Circulation 1994 August
BACKGROUND: Ranolazine modulates the metabolism of ischemic myocardial cells and improves the efficiency of oxygen use. This study was conducted to evaluate the antianginal and anti-ischemic effects and safety of different doses of ranolazine administered three times daily (tid) compared with placebo in patients with stable angina pectoris.

METHODS AND RESULTS: Patients with stable angina pectoris took part in the study. Previous antianginal drugs were discontinued under medical supervision. Three hundred nineteen patients received single-blind placebo for up to 18 days, and 318 stopped exercise because of angina of moderate severity, had evidence of myocardial ischemia (> or = 1-mm ST segment depression), and were randomized to one of four study groups in a double-blind manner: ranolazine 30 mg tid (n = 81), ranolazine 60 mg tid (n = 81), ranolazine 120 mg tid (n = 78), and placebo tid (n = 79). After the 4-week double-blind phase, symptom-limited exercise tests were repeated at 1 hour (peak test) and 8 hours (trough test) after the study medication was administered. In addition, patients kept an angina diary throughout the study and wore a Holter monitor for 48 hours. Total exercise duration at baseline (+/- SEM) was 5.9 +/- 0.2 minutes for the placebo group and 6.4 +/- 0.3, 5.9 +/- 0.3, and 6.6 +/- 0.2 minutes for the ranolazine 30-, 60-, and 120-mg groups, respectively (P = NS).
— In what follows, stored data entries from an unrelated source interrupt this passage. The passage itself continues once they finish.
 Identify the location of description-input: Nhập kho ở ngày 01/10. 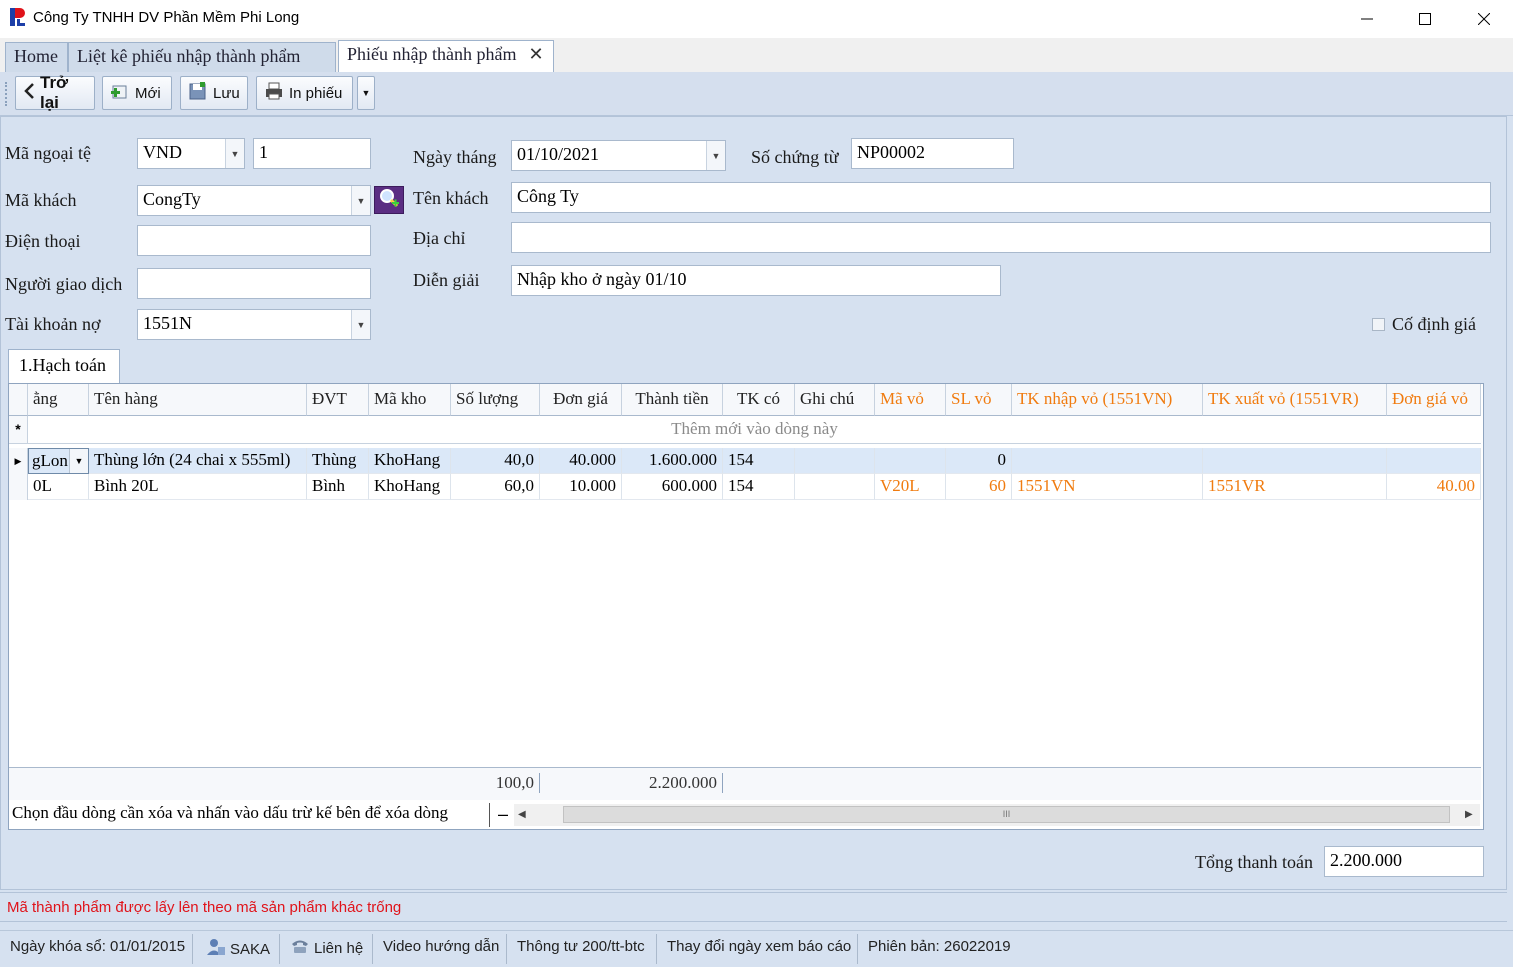
(756, 280).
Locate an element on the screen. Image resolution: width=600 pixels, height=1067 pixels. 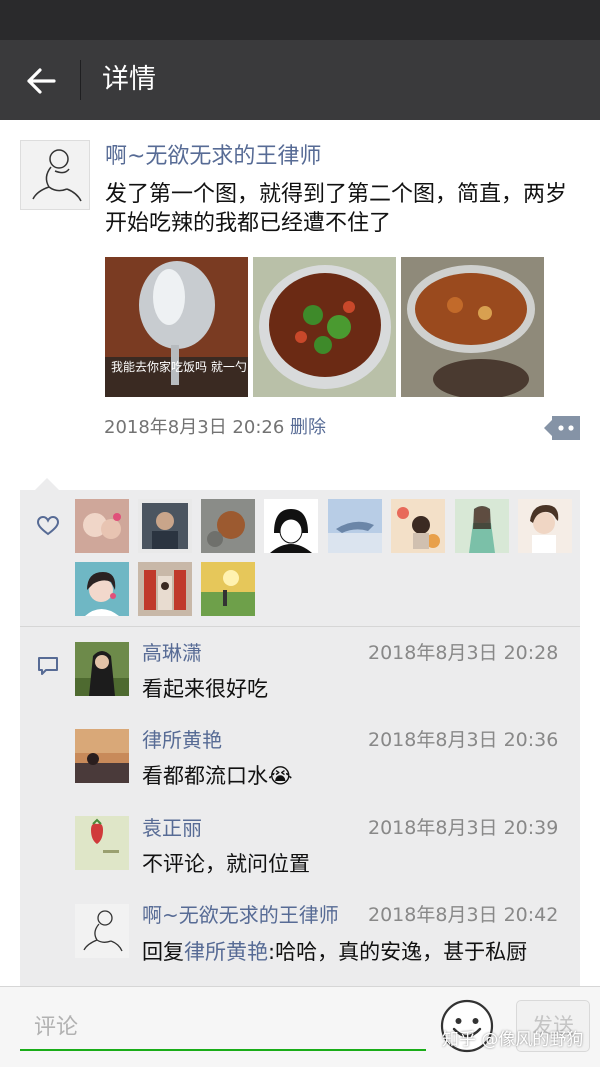
comment-author: 律所黄艳 is located at coordinates (182, 740).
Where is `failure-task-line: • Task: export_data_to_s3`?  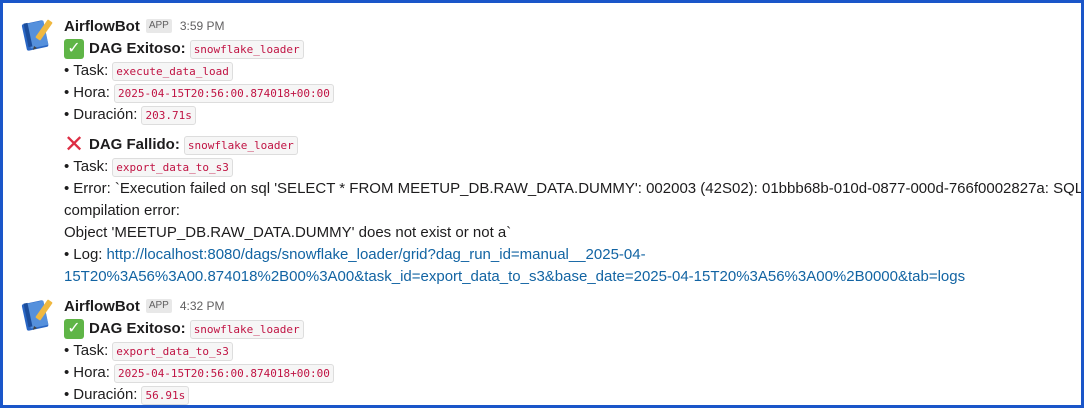 failure-task-line: • Task: export_data_to_s3 is located at coordinates (148, 167).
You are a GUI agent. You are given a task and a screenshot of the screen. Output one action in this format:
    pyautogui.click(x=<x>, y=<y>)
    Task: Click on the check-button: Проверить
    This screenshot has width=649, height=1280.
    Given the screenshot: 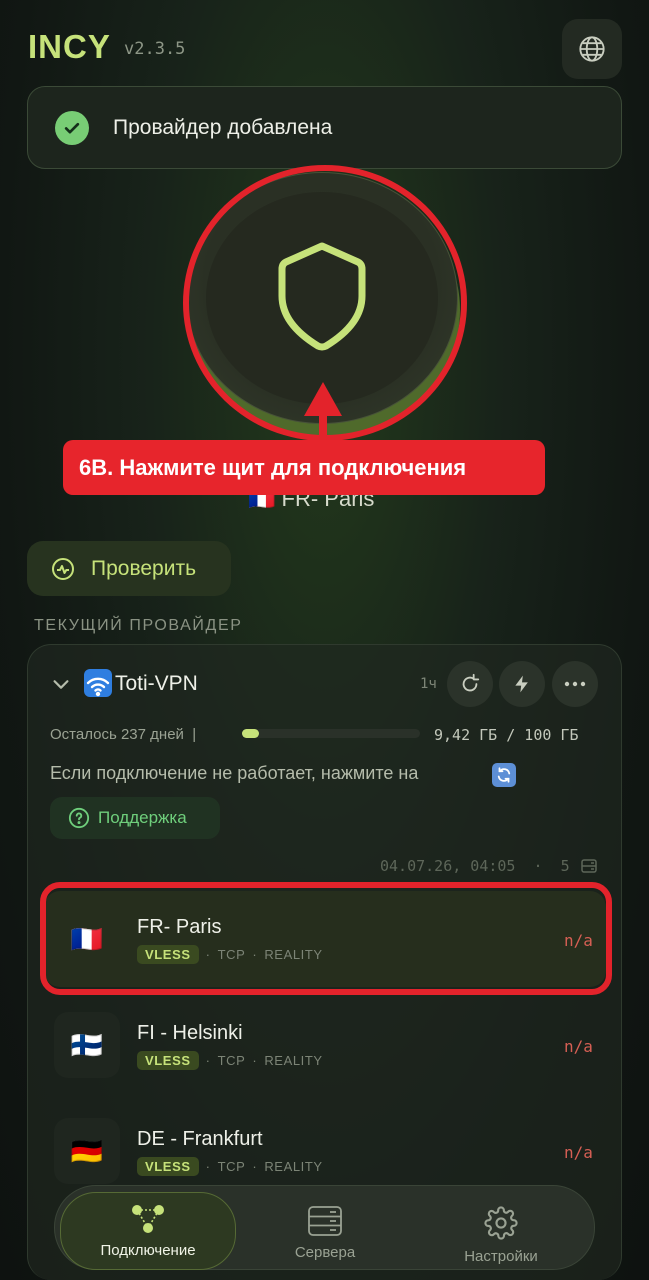 What is the action you would take?
    pyautogui.click(x=129, y=568)
    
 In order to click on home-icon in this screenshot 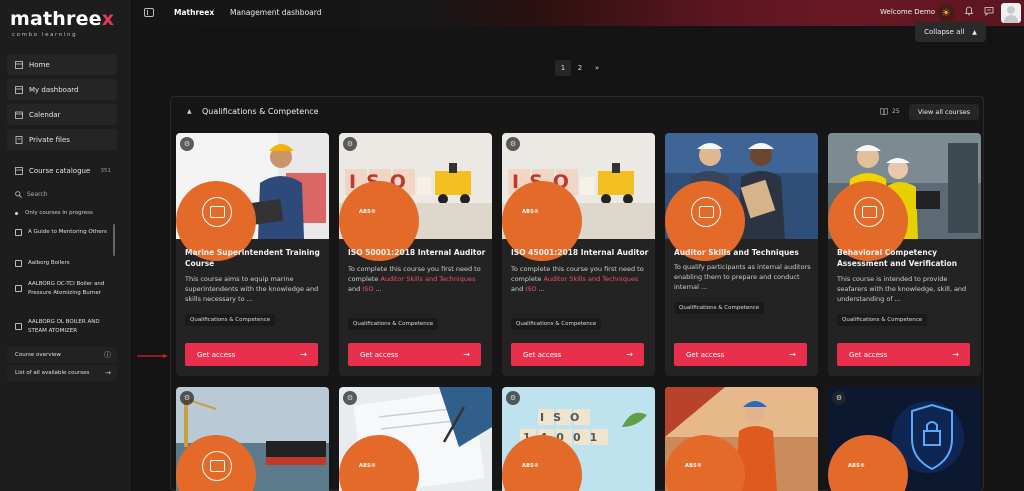, I will do `click(19, 64)`.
After 4 weeks of double-blind therapy, compared with baseline values, at 1 hour after the study medication was administered (peak effect), total exercise duration (+/- SEM) increased by 0.45 +/- 0.2 minutes in the placebo group and by 0.3 +/- 0.2, 0.6 +/- 0.2, and 0.5 +/- 0.2 minutes in the ranolazine 30-, 60-, and 120-mg groups, respectively (placebo versus ranolazine, P = NS). Times to 1-mm ST segment depression at baseline were similar in the four groups and, after 4 weeks of therapy in each group, increased significantly by similar magnitudes at 1 hour after the administration of the medications. Similar changes were seen for the time to onset of angina. Eight hours after administration (trough effect), no differences in total exercise time or any other exercise variables were observed between the placebo and the ranolazine groups. Compared with the baseline values, the number of anginal attacks per week and the number and duration of ischemic episodes per 48 hours during Holter monitoring decreased significantly by similar magnitudes in the placebo and ranolazine groups.

CONCLUSIONS: Therapy with ranolazine 30, 60, and 120 mg tid was not superior to placebo. Our study does not support the published beneficial effects of similar doses of ranolazine on either myocardial ischemia or exercise performance or on anginal attacks during daily life in patients with angina pectoris.